# Troll Records – Scary Spooky Stories (1973)



## Dinosaur1972 (Mar 28, 2007)

Troll Records – Scary Spooky Stories (1973)
GHOST STORIES

“Here are six famous stories narrated with all the chills and thrills that made them so successful around campfires on late summer evenings or in darkened rooms on cold and rainy winter nights” claims the back of this classic album of ghost stories. Troll Records is well known as a publisher of plenty of spooky albums in the 1970’s. This album seems to be geared toward younger listeners, with six classic ghost stories read by Ralph Bell, Robert Dryden, and Daniel Ocko.

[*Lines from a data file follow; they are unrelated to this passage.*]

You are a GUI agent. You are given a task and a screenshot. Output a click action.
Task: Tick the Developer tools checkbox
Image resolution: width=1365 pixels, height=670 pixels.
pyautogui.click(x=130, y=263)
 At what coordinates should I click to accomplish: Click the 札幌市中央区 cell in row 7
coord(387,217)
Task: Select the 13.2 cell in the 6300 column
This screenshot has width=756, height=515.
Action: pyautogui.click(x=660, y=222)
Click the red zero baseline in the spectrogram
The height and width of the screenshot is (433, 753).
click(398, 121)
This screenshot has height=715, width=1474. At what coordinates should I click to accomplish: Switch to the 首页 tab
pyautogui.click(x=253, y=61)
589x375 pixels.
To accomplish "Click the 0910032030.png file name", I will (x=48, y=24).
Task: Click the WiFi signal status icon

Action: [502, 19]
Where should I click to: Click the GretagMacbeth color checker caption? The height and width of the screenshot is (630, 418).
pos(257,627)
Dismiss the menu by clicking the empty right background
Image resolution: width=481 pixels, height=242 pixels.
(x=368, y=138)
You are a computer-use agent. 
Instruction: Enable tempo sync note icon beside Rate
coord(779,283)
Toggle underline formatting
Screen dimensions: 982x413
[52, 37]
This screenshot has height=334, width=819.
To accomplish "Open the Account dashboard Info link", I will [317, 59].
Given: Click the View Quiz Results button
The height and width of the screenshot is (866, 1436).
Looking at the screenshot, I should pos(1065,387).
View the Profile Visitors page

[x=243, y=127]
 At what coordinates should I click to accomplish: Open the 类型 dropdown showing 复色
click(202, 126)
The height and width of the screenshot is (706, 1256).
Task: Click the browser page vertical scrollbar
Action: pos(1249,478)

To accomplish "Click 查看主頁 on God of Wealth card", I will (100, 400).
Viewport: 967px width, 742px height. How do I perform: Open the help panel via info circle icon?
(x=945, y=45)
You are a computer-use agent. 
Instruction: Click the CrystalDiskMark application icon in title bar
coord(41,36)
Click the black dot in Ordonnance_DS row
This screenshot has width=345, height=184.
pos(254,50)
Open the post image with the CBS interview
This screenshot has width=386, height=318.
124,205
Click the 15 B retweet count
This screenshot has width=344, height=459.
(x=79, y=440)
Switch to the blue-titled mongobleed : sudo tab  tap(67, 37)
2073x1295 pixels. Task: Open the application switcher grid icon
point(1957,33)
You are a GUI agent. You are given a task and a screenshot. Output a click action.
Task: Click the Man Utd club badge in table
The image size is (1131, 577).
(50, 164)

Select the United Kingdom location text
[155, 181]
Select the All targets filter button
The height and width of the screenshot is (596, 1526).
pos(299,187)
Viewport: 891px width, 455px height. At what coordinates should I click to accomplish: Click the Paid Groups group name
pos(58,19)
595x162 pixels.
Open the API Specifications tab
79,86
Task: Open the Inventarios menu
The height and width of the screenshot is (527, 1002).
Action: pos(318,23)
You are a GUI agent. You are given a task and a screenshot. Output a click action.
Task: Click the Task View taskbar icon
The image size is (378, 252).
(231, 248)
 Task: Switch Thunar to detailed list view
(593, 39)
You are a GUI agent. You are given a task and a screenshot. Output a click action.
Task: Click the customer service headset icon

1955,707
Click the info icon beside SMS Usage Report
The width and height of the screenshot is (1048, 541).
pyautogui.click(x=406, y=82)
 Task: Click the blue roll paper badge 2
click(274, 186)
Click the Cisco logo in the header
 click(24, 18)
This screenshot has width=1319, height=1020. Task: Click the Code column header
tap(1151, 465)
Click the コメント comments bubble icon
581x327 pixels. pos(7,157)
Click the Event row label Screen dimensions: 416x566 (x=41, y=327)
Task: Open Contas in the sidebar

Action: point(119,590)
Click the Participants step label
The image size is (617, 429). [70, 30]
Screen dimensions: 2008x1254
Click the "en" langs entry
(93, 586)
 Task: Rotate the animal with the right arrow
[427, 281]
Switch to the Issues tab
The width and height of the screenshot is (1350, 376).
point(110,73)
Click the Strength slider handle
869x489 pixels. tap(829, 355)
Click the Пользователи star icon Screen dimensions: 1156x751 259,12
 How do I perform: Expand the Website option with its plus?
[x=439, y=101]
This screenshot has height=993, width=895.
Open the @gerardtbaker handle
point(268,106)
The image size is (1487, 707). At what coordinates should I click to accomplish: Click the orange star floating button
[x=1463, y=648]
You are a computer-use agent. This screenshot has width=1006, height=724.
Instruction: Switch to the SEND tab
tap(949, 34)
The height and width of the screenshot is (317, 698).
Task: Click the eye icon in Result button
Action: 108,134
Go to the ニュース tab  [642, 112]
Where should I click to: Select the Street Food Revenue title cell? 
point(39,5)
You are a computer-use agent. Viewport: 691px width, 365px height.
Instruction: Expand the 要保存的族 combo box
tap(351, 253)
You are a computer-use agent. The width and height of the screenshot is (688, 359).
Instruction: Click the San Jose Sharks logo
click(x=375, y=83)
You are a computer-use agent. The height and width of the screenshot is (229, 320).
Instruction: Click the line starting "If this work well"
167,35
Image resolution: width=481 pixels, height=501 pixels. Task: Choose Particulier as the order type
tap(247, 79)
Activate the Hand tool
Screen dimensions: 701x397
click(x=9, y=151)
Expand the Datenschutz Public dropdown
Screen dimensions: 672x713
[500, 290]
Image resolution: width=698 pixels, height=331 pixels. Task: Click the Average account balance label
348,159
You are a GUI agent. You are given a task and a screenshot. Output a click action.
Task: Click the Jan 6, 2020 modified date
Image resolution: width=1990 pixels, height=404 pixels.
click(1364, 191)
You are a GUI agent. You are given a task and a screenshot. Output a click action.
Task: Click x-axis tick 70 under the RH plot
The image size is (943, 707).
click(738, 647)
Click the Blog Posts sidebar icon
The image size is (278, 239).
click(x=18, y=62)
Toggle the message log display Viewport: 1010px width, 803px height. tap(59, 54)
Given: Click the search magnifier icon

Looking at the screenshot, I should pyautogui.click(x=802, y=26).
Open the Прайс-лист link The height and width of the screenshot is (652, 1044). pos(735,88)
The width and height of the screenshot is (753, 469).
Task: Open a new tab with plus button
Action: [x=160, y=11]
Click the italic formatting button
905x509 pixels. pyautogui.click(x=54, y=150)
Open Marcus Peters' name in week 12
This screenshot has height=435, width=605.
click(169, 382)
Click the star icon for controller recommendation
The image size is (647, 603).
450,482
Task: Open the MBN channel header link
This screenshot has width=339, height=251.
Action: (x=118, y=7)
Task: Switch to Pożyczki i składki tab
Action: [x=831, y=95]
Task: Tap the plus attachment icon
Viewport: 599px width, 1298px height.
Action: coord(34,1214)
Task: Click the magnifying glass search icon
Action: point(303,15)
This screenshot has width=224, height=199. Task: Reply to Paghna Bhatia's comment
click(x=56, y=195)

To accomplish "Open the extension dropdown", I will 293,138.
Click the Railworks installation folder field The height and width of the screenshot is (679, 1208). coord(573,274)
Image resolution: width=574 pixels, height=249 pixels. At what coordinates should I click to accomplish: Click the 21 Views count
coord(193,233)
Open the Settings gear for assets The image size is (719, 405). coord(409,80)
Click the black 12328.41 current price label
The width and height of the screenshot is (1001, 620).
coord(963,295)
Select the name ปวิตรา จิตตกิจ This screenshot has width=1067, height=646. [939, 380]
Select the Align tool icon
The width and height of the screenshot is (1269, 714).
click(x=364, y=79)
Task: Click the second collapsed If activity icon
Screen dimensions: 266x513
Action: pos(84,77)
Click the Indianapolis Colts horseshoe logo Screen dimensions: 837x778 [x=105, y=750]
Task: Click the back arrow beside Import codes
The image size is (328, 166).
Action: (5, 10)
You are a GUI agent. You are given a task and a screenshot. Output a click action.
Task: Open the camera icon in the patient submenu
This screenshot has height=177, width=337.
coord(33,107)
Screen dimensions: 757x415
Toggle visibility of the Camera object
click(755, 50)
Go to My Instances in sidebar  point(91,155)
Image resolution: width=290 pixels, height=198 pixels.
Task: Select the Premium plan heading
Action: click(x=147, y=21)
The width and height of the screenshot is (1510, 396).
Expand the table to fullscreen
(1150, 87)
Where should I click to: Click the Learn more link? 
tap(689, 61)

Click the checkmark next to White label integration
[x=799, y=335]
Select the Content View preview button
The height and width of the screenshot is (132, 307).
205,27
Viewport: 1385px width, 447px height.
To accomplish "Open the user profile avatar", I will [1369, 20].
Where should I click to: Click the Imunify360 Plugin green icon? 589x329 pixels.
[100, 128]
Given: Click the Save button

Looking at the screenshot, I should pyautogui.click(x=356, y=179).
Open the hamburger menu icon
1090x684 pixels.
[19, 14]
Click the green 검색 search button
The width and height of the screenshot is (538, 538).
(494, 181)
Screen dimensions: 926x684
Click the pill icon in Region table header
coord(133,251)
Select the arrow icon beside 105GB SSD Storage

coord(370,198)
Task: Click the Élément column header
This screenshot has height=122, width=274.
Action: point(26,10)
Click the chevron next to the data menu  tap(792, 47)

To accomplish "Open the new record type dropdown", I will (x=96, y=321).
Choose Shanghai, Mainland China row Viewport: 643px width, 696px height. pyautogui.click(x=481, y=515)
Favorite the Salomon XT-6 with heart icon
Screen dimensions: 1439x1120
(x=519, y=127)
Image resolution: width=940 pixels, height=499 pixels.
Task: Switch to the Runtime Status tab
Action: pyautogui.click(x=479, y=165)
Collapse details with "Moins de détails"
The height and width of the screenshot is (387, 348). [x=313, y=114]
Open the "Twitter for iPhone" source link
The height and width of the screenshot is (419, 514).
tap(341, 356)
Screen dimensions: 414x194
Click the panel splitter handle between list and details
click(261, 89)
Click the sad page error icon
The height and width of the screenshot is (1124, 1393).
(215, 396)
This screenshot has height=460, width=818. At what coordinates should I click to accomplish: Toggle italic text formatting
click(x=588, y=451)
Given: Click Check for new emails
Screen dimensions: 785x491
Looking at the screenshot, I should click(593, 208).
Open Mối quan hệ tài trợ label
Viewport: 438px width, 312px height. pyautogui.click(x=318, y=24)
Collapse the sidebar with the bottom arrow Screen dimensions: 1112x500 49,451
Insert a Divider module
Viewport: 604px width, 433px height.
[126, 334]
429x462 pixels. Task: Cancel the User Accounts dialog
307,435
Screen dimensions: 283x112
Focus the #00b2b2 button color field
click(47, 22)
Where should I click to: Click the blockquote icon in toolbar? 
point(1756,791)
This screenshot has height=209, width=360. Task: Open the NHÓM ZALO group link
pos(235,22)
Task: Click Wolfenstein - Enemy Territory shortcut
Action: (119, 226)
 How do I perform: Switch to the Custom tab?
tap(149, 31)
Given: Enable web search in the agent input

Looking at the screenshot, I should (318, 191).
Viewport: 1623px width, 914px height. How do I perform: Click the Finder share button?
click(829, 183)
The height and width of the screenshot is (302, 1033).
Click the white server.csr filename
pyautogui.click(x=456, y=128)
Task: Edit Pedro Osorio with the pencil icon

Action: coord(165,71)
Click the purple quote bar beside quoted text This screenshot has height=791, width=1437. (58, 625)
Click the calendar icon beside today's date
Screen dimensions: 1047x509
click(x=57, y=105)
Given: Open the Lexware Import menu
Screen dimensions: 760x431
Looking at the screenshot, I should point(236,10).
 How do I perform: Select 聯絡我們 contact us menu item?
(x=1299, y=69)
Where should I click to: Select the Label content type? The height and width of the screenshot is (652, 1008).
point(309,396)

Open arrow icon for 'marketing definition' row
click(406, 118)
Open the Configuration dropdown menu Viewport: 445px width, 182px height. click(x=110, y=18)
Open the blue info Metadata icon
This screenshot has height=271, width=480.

You’ve probably already heard several of the stories, especially “The Skinny Toe” and “Wait ‘Til Martin Comes”.

I enjoy listening to this album tremendously, and I’m looking forward to when my own kids are old enough to hear them, too. (My oldest is 7 … she might be ready for a couple of these stories.) The readers have very radio-friendly voices … all three worked for the CBS Radio Workshop at some point … and there are sound effects and music which really enhance the stories. And even though this album is 35 years old, it doesn’t sound all that dated.

Halloweiner has it here.

This is part of a series from Troll Records, which also includes “Great Ghost Stories”, “Thrillers and Chillers”, and “Weird Tales of the Unknown”.


----------